Regresé a mi cuarto de baño en ruinas. Me puse unos jeans viejos que me iban pequeños (cuando me agachaba para intentar mezclar ese polvo de la cajita mágica con agua, me quedaba la hucha trasera a la intemperie). Me puse el jersey que mi última novia dejó abandonado en un cajón de mi apartamento porque en el trópico van en manga corta y no necesitan disfraces de esquimales, e intenté aprender cómo se agarra una espátula.

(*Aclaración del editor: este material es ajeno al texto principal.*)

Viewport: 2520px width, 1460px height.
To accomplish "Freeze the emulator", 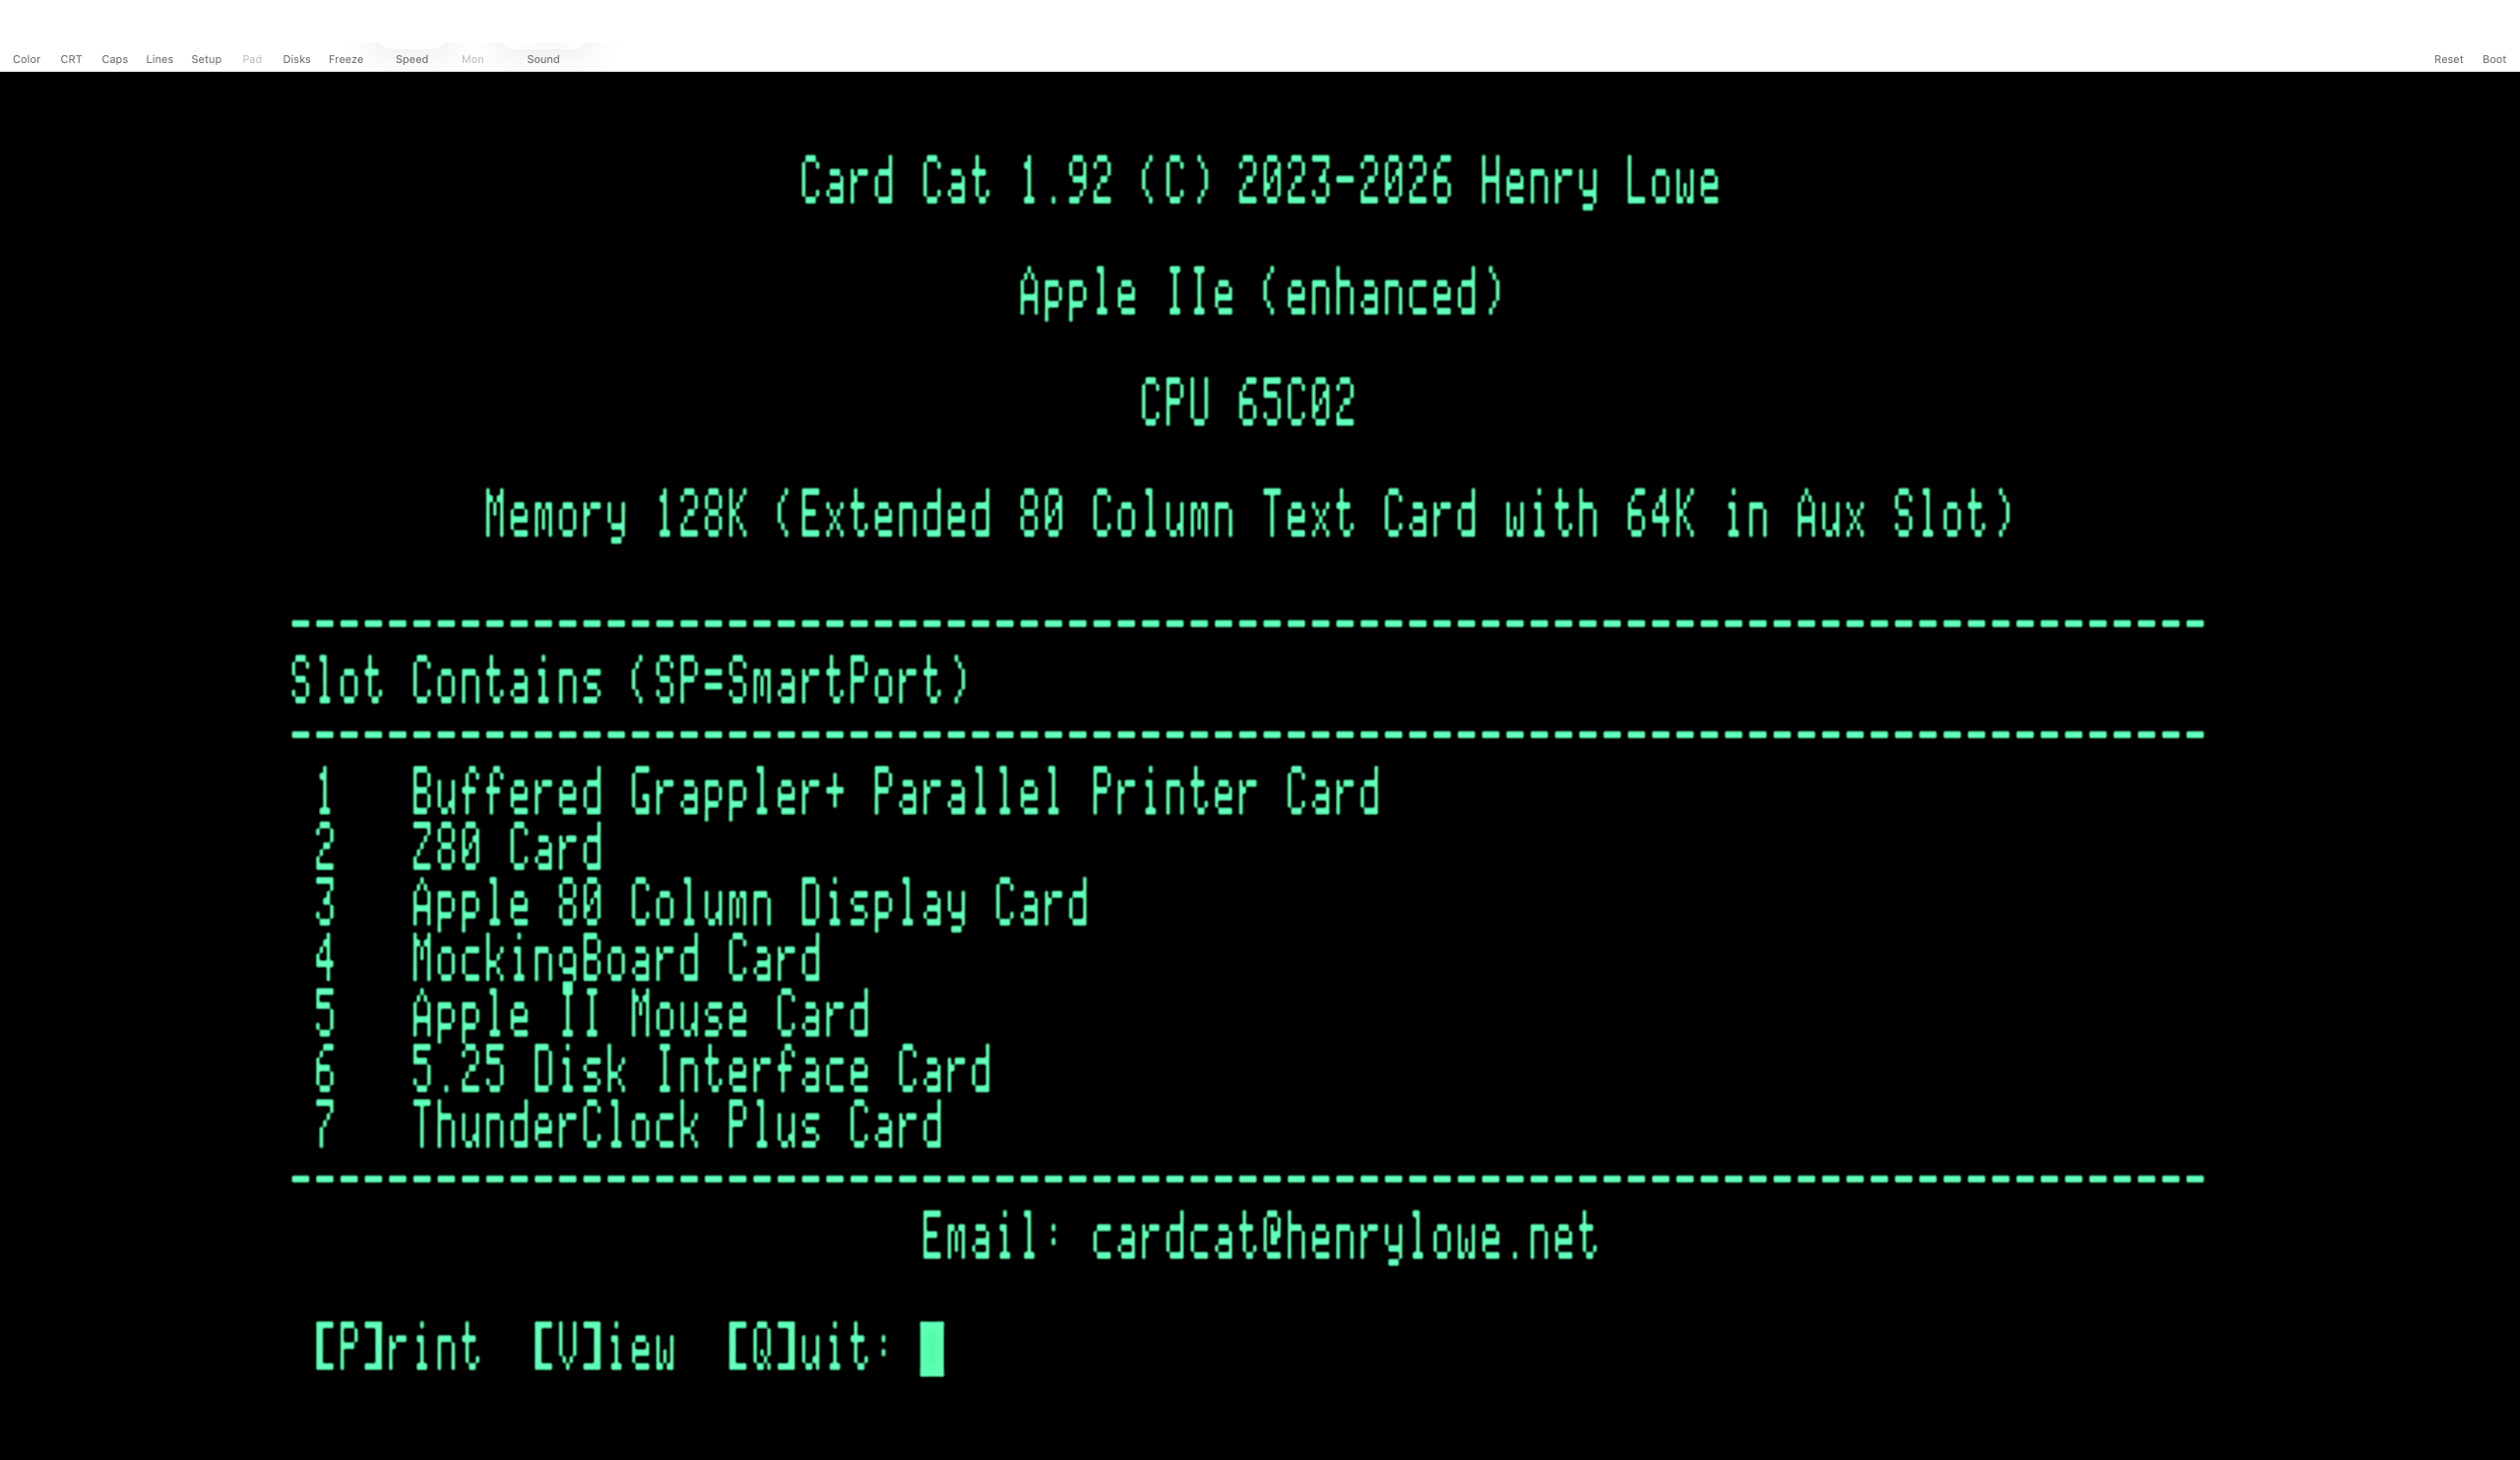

Eso fue hace días. Me he pasado una semana cantando coplas que sonaban en TeleTaxi, mientras adquiría el oficio de albañil. Como sucede siempre en la vida, aprendes a base de tiempo y esfuerzo. A media semana, sellaba bien las baldosas. Supe cómo limpiarlas con un trapo húmedo para quitar el exceso de pasta. Cómo pincharlas con un mondadientes para saber que eran herméticas. De vez en cuando salía al balcón a fumar un pitillo, mientras se secaba mi gran obra de arte en el cuarto de baño. Esta noche ha pasado la primera chica escotada de la temporada bajo mi balcón (parece que asoma la primavera). La he incomodado con un silbido en forma de piropo, con mi hucha trasera al aire. No ha perdido el tiempo elevando su mirada para ver mi rostro repleto de polvo, mis dedos cortados por frotar el cemento, ni mi manicura echada a perder por la borada. Flotaba etérea, segura de sí misma. Por Torrent de l'Olla.

Parece que se acerca la primavera. Apago el cigarrillo en una maceta y regreso al trabajo.

PD: Podría escribir un post parecido por la muerte de mi ordenador, pero he optado por el cuarto de baño. Los trastos coinciden en estropearse últimamente. Estoy de reformas. Quizá por eso he estado lejos de Blogville.

PD2: Gràcies Emily per avisar que tenia un virus. Ets un encant.